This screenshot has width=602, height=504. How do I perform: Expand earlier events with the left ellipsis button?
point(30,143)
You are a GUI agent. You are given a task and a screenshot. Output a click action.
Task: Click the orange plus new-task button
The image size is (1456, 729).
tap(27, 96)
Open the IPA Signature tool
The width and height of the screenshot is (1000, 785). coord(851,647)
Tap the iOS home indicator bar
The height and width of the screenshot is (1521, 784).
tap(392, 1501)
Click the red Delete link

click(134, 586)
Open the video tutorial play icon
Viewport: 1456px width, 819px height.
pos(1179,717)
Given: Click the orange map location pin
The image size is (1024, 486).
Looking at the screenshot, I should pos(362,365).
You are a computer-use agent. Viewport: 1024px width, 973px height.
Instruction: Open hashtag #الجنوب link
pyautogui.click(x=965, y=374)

___

▶ Short task
Extract all of the data above and reproduce every line verbatim, keeping the original order.

▶ The answer
This screenshot has width=602, height=504. How do I perform: Expand earlier events with the left ellipsis button?
point(30,143)
You are a GUI agent. You are given a task and a screenshot. Output a click action.
Task: Click the orange plus new-task button
The image size is (1456, 729).
tap(27, 96)
Open the IPA Signature tool
The width and height of the screenshot is (1000, 785). coord(851,647)
Tap the iOS home indicator bar
The height and width of the screenshot is (1521, 784).
tap(392, 1501)
Click the red Delete link

click(134, 586)
Open the video tutorial play icon
Viewport: 1456px width, 819px height.
pos(1179,717)
Given: Click the orange map location pin
The image size is (1024, 486).
Looking at the screenshot, I should pos(362,365).
You are a computer-use agent. Viewport: 1024px width, 973px height.
Instruction: Open hashtag #الجنوب link
pyautogui.click(x=965, y=374)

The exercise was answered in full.